[Extracted data entries]

★ ★ ★ ★ ★

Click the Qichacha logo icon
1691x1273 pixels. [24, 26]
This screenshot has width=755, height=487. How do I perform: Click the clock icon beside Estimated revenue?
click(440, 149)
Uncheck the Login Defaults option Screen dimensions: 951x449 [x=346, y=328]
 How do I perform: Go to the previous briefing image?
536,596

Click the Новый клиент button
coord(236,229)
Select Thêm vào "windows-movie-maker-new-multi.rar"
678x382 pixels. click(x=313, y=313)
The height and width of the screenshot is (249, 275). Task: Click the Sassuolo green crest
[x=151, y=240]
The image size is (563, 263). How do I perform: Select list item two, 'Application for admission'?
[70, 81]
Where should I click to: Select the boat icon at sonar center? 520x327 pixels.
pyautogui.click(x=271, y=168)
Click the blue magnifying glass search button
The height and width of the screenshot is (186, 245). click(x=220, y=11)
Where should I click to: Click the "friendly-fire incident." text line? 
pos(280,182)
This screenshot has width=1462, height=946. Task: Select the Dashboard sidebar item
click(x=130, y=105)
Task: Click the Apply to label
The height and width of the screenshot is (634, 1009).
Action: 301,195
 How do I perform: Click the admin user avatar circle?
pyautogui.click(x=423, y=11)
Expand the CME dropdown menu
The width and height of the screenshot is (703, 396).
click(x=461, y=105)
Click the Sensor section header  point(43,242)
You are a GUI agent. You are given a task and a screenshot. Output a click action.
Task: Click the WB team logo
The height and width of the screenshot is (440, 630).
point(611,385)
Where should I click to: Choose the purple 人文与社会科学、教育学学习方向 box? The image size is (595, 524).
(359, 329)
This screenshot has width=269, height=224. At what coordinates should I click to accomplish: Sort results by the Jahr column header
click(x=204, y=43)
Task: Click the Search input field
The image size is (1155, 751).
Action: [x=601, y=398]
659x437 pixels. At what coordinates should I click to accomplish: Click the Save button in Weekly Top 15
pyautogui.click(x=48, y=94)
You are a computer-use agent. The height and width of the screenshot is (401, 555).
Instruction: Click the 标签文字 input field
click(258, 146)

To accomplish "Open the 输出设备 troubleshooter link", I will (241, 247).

★ ★ ★ ★ ★

WHAT YOU WILL DO: Copy the lines above, please. Keep them exact.

COMPLETED TASK:
Click the Qichacha logo icon
1691x1273 pixels. [24, 26]
This screenshot has width=755, height=487. How do I perform: Click the clock icon beside Estimated revenue?
click(440, 149)
Uncheck the Login Defaults option Screen dimensions: 951x449 [x=346, y=328]
 How do I perform: Go to the previous briefing image?
536,596

Click the Новый клиент button
coord(236,229)
Select Thêm vào "windows-movie-maker-new-multi.rar"
678x382 pixels. click(x=313, y=313)
The height and width of the screenshot is (249, 275). Task: Click the Sassuolo green crest
[x=151, y=240]
The image size is (563, 263). How do I perform: Select list item two, 'Application for admission'?
[70, 81]
Where should I click to: Select the boat icon at sonar center? 520x327 pixels.
pyautogui.click(x=271, y=168)
Click the blue magnifying glass search button
The height and width of the screenshot is (186, 245). click(x=220, y=11)
Where should I click to: Click the "friendly-fire incident." text line? 
pos(280,182)
This screenshot has width=1462, height=946. Task: Select the Dashboard sidebar item
click(x=130, y=105)
Task: Click the Apply to label
The height and width of the screenshot is (634, 1009).
Action: 301,195
 How do I perform: Click the admin user avatar circle?
pyautogui.click(x=423, y=11)
Expand the CME dropdown menu
The width and height of the screenshot is (703, 396).
click(x=461, y=105)
Click the Sensor section header  point(43,242)
You are a GUI agent. You are given a task and a screenshot. Output a click action.
Task: Click the WB team logo
The height and width of the screenshot is (440, 630).
point(611,385)
Where should I click to: Choose the purple 人文与社会科学、教育学学习方向 box? The image size is (595, 524).
(359, 329)
This screenshot has width=269, height=224. At what coordinates should I click to accomplish: Sort results by the Jahr column header
click(x=204, y=43)
Task: Click the Search input field
The image size is (1155, 751).
Action: [x=601, y=398]
659x437 pixels. At what coordinates should I click to accomplish: Click the Save button in Weekly Top 15
pyautogui.click(x=48, y=94)
You are a computer-use agent. The height and width of the screenshot is (401, 555).
Instruction: Click the 标签文字 input field
click(258, 146)

To accomplish "Open the 输出设备 troubleshooter link", I will (241, 247).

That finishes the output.